The amount of your unemployment benefits will be based on the wages you earned in the previous year to 18 months, depending on the state's unemployment rules. If you worked in more than one state during that time period, you must file in one of those states to collect unemployment. But in this case, you get to choose the state in which you file and you can choose the state with the highest benefits. The state may review only the income you earned in that state, or may look at your work history in other states as well in order to determine your benefit. But again, where you live doesn't matter. You file in the state where you worked.


Information You Need

Before you sit down to file for unemployment, gather information about your former employer or employers, such as the address and telephone number for the company, how much you made working for them and personal information, including your address and telephone number.
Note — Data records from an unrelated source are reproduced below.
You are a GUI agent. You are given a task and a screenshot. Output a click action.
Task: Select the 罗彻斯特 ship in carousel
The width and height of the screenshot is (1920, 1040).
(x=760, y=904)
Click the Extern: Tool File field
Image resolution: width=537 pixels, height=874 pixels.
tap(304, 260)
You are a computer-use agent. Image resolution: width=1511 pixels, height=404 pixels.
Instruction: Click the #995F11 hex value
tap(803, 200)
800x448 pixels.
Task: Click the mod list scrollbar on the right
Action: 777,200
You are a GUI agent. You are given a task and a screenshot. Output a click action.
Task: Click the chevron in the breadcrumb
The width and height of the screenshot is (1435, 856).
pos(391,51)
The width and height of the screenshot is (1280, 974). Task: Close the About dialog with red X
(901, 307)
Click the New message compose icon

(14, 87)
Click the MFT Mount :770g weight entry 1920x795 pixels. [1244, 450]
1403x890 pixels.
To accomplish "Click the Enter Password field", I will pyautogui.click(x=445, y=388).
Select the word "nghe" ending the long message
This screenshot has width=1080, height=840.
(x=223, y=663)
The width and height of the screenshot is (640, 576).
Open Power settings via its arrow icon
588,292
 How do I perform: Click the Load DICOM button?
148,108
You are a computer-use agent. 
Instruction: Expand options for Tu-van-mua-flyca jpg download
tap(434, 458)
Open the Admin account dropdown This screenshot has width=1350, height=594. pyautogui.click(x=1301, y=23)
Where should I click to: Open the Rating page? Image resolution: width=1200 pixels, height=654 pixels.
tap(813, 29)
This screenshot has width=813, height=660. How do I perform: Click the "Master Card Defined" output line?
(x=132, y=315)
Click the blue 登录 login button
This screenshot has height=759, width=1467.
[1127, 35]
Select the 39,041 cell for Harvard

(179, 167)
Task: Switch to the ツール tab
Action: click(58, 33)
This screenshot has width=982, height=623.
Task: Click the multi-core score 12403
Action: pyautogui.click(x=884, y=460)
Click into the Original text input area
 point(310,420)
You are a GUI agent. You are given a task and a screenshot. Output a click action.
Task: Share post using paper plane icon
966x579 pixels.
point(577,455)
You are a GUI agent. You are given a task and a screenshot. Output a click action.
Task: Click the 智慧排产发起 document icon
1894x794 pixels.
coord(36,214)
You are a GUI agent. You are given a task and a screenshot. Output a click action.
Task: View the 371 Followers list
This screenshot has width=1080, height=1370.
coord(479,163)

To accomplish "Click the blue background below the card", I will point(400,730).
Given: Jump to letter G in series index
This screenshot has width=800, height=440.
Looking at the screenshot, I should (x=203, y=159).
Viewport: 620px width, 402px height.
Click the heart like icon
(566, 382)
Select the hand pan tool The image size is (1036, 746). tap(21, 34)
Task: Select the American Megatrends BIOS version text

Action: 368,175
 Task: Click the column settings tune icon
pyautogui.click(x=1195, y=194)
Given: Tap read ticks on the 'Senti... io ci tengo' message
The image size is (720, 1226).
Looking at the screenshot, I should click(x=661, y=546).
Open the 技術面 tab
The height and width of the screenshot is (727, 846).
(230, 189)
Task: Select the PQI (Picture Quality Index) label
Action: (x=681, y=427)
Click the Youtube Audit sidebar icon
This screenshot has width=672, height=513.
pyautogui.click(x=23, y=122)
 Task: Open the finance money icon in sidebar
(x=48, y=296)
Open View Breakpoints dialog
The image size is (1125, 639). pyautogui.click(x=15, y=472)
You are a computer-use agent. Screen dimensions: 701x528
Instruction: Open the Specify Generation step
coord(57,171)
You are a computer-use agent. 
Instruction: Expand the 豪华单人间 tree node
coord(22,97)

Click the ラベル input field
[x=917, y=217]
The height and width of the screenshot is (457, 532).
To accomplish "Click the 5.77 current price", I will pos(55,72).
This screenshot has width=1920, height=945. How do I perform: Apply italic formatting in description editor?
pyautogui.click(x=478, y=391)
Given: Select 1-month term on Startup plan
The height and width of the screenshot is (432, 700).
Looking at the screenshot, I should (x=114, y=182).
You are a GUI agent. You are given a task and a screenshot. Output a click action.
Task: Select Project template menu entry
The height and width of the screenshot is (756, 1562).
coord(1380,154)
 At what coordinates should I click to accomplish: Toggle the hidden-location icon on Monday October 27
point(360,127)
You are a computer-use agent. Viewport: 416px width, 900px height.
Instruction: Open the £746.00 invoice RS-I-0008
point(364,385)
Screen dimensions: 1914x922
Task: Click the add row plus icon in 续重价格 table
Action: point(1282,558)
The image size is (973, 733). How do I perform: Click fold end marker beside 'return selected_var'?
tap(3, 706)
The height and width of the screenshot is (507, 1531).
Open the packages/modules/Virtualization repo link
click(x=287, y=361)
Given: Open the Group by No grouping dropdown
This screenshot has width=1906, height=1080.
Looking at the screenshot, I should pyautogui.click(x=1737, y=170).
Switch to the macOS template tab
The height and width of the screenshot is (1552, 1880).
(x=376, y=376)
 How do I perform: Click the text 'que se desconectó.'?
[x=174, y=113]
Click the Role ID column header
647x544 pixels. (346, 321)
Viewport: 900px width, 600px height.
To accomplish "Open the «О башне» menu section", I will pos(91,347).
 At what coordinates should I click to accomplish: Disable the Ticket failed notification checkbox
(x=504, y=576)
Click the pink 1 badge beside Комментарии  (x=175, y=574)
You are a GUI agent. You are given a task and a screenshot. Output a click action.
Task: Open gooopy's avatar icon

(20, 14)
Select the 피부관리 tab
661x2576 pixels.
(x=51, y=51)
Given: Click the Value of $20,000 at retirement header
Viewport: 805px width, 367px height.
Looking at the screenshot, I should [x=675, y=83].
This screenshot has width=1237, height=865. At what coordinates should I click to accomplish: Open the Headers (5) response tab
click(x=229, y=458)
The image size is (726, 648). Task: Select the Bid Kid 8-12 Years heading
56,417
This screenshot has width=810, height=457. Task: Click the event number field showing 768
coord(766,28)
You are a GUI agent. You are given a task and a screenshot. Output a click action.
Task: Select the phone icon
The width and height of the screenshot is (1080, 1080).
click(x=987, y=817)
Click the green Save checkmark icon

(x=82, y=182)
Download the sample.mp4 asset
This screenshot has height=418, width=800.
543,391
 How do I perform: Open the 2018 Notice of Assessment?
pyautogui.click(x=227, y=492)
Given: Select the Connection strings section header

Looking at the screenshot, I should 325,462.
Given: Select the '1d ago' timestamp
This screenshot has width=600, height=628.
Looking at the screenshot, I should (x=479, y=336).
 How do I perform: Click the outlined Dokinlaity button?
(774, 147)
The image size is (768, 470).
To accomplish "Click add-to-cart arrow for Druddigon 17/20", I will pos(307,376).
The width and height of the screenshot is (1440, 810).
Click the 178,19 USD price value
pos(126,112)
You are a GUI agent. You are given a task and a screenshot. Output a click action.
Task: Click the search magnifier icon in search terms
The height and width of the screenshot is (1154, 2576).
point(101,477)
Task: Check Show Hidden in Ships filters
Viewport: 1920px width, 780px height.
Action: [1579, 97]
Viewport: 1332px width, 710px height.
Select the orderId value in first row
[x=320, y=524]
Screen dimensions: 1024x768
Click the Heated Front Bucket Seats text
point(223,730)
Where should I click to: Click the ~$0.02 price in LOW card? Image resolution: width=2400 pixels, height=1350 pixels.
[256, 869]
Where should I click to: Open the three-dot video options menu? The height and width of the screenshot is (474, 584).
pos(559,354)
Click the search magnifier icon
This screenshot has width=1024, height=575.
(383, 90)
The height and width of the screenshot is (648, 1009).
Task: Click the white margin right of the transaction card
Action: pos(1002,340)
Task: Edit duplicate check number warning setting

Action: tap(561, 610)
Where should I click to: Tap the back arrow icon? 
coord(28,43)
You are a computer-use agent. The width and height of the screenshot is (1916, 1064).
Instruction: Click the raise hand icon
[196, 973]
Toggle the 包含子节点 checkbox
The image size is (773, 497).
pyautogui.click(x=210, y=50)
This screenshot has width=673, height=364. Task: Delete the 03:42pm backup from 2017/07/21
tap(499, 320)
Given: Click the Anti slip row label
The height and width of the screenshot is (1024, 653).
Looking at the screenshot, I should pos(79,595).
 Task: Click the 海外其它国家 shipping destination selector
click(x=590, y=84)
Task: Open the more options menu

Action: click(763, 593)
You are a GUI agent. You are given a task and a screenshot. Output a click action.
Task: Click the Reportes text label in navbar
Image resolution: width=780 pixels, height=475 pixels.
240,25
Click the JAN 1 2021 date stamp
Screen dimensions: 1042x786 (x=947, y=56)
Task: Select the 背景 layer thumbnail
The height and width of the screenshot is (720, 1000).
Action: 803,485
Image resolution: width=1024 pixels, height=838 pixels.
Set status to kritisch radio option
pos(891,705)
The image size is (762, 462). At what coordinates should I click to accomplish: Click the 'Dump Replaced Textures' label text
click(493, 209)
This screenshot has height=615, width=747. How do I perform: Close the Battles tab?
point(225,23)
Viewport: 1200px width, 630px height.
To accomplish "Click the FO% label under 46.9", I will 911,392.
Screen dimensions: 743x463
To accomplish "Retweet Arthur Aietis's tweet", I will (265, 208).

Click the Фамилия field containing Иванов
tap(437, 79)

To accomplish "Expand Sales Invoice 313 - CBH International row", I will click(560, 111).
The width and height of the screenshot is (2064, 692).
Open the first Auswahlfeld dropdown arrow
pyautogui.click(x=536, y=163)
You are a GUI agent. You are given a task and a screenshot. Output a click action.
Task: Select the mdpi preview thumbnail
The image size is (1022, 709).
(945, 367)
You need the date you last worked. In order to avoid delay in receiving your payment, you should file for unemployment as soon as possible after you lose your job.


Looking For Work

In order to qualify for unemployment benefits, you must look for work every week, and be available to work if you receive a reasonable job offer in your field. If you're collected unemployment in one state and have moved to another, you can look for work in your new home state. You're also free to apply for jobs in the state in which you collect unemployment, and in any other state. Where you look for work isn't as important as continuing to apply for jobs and being ready if you are hired. So you can only apply for jobs out of state if you realistically intend to take a job if offered.